* **SELECTED EXTRACT**
[start]
Colum McCann is the internationally bestselling author of the novels Zoli, Dancer, This Side of Brightness, and Songdogs, as well as two critically acclaimed story collections. His fiction has been published in thirty languages. He has been a finalist for the International IMPAC Dublin Literary Award and was the inaugural winner of the Ireland Fund of Monaco Literary Award in Memory of Princess Grace. He has been named one of Esquire’s “Best and Brightest,” and his short film Everything in This Country Must was nominated for an Oscar in 2005. A contributor to The New Yorker, The New York Times Magazine, The Atlantic Monthly, and The Paris Review, he teaches in the Hunter College MFA Creative Writing Program. He lives in New York City with his wife and their three children.

Praise

“Stunning… [an] elegiac glimpse of hope…It’s a novel rooted firmly in time and place. It vividly captures New York at its worst and best. But it transcends all that. In the end, it’s a novel about families – the ones we’re born into and the ones we make for ourselves.”
USA Today

“A shimmering, shattering novel. In McCann’s wise and elegiac novel of origins and consequences, each of his finely drawn, unexpectedly connected characters balances above an abyss, evincing great courage with every step.”—Booklist (starred review)

“This is a gorgeous book, multilayered and deeply felt, and it’s a damned lot of fun to read, too. Leave it to an Irishman to write one of the greatest-ever novels about New York. There’s so much passion and humor and pure lifeforce on every page of Let the Great World Spin that you’ll find yourself giddy, dizzy, overwhelmed.”
Dave Eggers, editor of McSweeney’s and author of
What Is the What

“In his own gritty and lyrical voice, Colum McCann has lifted up a handful of souls to the light in this big-hearted, adroit and probing novel, and brought forth a spectrum of the painful, the beautiful and the unexpected.”—Amy Bloom, author of Away

Discussion Questions

Let the Great World Spin brings us into the lives of a dozen different fictional characters from many walks of life, from Park Avenue mothers to street-walking prostitutes to computer hackers to radical monks. Why does Colum McCann embrace such a diverse tapestry of characters? Is it reflective of the all-encompassing nature of the city?

 

 

The novel tales place almost exclusively in New York, but could it have taken place in any other city in the world? Is there an “everyman”quality to the characters? Or does the novel need New York to make it “spin”?

 

 

The “walker” is suggested by Philippe Petit, who actually walked a tightrope across the World Trade Center towers in August 1974. However, McCann never uses his name, except in the acknowledgments, and the tightrope walker in the novel remains largely anonymous. The drama of the walk gets superseded by the drama of the ordinary lives. Is McCann suggesting that the ordinary gesture is as important as what was once called “the artistic crime of the twentieth century”? Is the ordinary life (Corrigan’s, Lara’s, etc.) as important as the grand public life?
[end]
* **SOURCE MATERIAL**
[start]
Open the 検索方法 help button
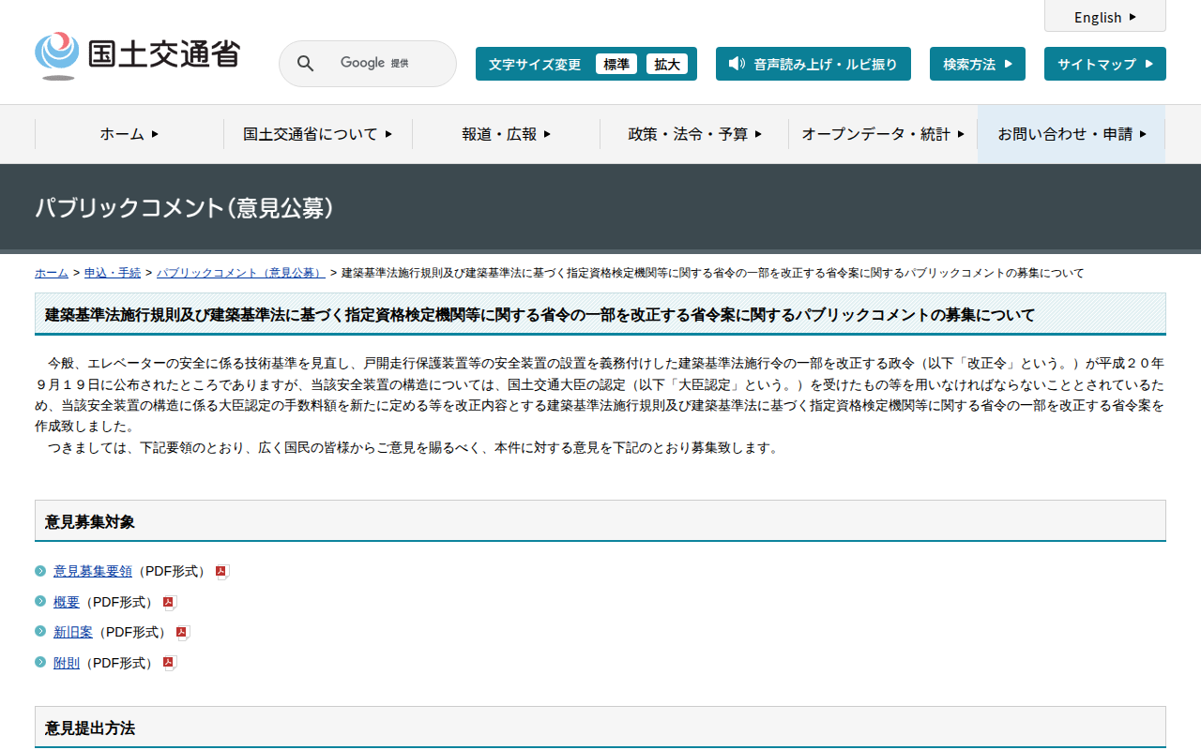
[end]
* **YOUR TASKS**
a – According to the text on Colum McCann, what is the title of his short film that was nominated for an Oscar?
b – List every publication that the text on Colum McCann names him as a contributor to.
c – Reproduce the part of the text on Colum McCann starting at "Discussion Questions" and ending at "nature of the city?".

* **SET OF ANSWERS**
a – Everything in This Country Must

b –
The New Yorker
The New York Times Magazine
The Atlantic Monthly
The Paris Review

c –
Discussion Questions

Let the Great World Spin brings us into the lives of a dozen different fictional characters from many walks of life, from Park Avenue mothers to street-walking prostitutes to computer hackers to radical monks. Why does Colum McCann embrace such a diverse tapestry of characters? Is it reflective of the all-encompassing nature of the city?